## Data excerpts

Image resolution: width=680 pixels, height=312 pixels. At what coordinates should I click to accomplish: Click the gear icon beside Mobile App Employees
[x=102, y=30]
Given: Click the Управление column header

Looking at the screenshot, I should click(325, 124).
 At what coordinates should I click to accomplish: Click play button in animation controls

## Task details
The answer is all of the material, given again exactly.

## Your response
Image resolution: width=680 pixels, height=312 pixels. At what coordinates should I click to accomplish: Click the gear icon beside Mobile App Employees
[x=102, y=30]
Given: Click the Управление column header

Looking at the screenshot, I should click(325, 124).
 At what coordinates should I click to accomplish: Click play button in animation controls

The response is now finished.